Jesus turning water into wine? Why, here we have the apostle John as our key (indeed, only) witness, writing even longer after the event than fellow storyteller Luke (John 2). At best, John, like Luke, is repeating hearsay and doing so a lifetime after the alleged incident.

And just who do we have to vouch for the messiah’s grand finale, the resurrection? Evidence for the ‘risen Christ’ comes from Paul’s testimony of “500” unidentified witnesses, sightings by the 12 apostles and himself (1 Corinthians 15). Matthew instead has 2 feet-worshipping women and 11 disciples on a mountainside. Mark brings forward 3 women (Mary Magdalene, Mary the mother of James, and Salome), 2 walkers and the 11 having their lunch (Mark 16).

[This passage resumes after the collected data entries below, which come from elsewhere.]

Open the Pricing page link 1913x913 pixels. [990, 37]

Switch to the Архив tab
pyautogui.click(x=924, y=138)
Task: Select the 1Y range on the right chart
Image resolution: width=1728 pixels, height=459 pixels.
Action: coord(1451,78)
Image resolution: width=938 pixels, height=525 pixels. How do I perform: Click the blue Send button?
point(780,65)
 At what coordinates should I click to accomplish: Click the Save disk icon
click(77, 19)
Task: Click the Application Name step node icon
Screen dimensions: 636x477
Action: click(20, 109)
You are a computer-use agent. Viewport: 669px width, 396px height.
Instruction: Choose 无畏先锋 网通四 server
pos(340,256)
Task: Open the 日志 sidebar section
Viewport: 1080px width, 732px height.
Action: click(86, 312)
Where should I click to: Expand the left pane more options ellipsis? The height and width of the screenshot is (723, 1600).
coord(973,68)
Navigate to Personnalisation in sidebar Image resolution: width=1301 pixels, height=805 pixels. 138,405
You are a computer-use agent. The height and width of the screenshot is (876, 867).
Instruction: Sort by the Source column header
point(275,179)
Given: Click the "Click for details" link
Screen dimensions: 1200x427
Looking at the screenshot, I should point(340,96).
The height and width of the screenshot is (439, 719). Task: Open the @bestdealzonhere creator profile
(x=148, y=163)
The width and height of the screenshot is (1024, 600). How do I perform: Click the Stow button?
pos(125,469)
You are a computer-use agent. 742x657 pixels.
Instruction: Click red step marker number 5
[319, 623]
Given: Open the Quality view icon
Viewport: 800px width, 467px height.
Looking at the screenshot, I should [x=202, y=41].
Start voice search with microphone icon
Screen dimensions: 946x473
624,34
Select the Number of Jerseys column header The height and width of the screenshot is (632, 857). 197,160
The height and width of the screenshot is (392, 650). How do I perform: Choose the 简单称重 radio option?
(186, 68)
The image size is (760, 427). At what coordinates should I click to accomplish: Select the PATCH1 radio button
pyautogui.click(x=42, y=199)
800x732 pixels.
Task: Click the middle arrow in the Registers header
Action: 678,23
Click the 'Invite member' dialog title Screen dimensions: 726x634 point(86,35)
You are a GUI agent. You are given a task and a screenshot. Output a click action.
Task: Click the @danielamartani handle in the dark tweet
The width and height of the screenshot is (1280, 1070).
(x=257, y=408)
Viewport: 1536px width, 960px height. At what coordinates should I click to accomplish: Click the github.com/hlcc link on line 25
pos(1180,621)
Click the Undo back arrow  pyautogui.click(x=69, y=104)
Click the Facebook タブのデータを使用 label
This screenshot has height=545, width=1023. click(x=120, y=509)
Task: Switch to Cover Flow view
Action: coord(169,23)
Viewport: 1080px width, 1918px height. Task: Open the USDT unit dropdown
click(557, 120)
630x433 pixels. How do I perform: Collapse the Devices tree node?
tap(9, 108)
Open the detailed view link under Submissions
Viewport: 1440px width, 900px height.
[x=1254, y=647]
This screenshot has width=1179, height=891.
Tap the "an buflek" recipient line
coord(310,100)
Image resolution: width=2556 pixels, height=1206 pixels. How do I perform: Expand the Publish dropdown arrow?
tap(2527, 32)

And finally John also cites Mary Magdalene and the disciples, with special mention of doubting Thomas (John 20).

The core belief of the whole malevolent edifice of Christianity – the resurrected saviour – rests on scarcely 500 words written in an ancient, disjointed and thoroughly discredited book.

Perhaps by this point the assumption is that all critical thinking would have ceased and another acolyte be on his knees in penitence for ever doubting the revealed truth.


2. The "Belief of Others is Evidence" Argument

Having marshalled cut-out characters from the story itself as “witnesses”, the suspect logic continues by bringing on as additional “witnesses” the massed ranks of the brethren – well, a few isolated individuals actually.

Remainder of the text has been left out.